# SELECTED TEXT:
--------------------

Study objectives: Sleep slow-wave activity (SWA, electroencephalogram [EEG] power between 0.5 and 4.0 Hz) is homeostatically regulated, increasing with wakefulness and declining with sleep. Sleep SWA is thought to reflect sleep need, but the mechanisms of its homeostatic regulation remain unknown. Based on a recent hypothesis, we sought to determine whether a decrease in cortical synaptic strength can account for changes in sleep SWA.
Design: A large-scale computer model of the sleeping thalamocortical system was used to reproduce in detail the cortical slow oscillations underlying EEG slow waves.
Setting: N/A.
Patients or participants: N/A.
Interventions: Simulated reductions in the strength of corticocortical synapses.
Measurements and results: Decreased synaptic strength led to (1) decreased single cell membrane potential oscillations and reduced network synchronization, (2) decreased rate of neural recruitment and decruitment, and (3) emergence of local clusters of synchronized activity. These changes were reflected in the local EEG as (1) decreased incidence of high-amplitude slow waves, (2) decreased wave slope, and (3) increased number of multipeak waves. Spectral analysis confirmed that these changes were associated with a decrease in SWA.

--------------------

# STUDY QUESTIONS:
1 – Based on the text on sleep slow-wave activity, mark each statement yes or no, and quote the words of the text that decide it. (a) The study simulated increases in the strength of corticocortical synapses. (b) Decreased synaptic strength was reflected in the local EEG as a larger number of multipeak waves. (c) The mechanisms behind the homeostatic regulation of sleep SWA are already known.
2 – Reproduce the passage of the text on sleep slow-wave activity from "Study objectives: Sleep" up to and including "in sleep SWA.".

Entries taken from a collection:
--------------------

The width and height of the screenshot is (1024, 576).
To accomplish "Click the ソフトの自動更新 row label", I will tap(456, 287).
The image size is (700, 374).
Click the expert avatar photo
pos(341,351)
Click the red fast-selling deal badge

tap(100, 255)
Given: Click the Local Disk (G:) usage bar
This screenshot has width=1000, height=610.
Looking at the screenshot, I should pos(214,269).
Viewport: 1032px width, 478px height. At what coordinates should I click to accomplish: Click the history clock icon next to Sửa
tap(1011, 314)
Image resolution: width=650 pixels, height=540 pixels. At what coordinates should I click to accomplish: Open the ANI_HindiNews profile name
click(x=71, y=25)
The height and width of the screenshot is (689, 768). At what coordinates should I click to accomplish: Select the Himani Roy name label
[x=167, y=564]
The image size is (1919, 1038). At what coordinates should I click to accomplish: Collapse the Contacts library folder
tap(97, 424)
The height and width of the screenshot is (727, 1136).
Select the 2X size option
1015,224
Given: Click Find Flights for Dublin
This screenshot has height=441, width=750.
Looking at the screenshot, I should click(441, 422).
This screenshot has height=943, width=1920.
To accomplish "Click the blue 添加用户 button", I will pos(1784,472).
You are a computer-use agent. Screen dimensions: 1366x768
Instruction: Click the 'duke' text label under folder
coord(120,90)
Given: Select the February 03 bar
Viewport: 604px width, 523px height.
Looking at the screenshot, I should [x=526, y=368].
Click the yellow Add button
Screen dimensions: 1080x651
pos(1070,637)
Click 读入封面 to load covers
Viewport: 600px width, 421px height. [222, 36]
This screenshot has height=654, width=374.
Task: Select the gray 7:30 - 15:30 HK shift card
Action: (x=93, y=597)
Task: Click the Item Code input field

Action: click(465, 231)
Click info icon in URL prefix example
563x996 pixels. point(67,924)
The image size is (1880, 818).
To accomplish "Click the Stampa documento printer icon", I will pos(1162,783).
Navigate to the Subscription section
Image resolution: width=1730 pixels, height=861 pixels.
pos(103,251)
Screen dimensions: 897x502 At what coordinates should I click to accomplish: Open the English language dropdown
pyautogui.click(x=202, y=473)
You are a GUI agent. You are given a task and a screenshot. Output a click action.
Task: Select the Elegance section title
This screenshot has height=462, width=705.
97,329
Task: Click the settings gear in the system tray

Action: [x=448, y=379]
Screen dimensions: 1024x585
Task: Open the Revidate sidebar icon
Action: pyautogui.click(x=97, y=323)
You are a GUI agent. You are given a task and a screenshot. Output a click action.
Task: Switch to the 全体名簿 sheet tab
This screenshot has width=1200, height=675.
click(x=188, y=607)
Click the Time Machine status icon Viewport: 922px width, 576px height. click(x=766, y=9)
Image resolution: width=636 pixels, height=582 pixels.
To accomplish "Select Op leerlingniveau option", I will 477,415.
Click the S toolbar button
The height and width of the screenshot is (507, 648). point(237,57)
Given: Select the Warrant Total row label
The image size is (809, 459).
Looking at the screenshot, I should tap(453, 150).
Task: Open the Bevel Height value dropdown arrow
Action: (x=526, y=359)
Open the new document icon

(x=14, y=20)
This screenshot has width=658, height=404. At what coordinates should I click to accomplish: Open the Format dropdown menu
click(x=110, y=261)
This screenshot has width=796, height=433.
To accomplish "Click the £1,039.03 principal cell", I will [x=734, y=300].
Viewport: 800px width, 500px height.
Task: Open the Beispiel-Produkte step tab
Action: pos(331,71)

--------------------

# RESULTS BY TASK:
1 –
(a) No: "Simulated reductions in the strength of corticocortical synapses."
(b) Yes: "increased number of multipeak waves"
(c) No: "the mechanisms of its homeostatic regulation remain unknown"

2 –
Study objectives: Sleep slow-wave activity (SWA, electroencephalogram [EEG] power between 0.5 and 4.0 Hz) is homeostatically regulated, increasing with wakefulness and declining with sleep. Sleep SWA is thought to reflect sleep need, but the mechanisms of its homeostatic regulation remain unknown. Based on a recent hypothesis, we sought to determine whether a decrease in cortical synaptic strength can account for changes in sleep SWA.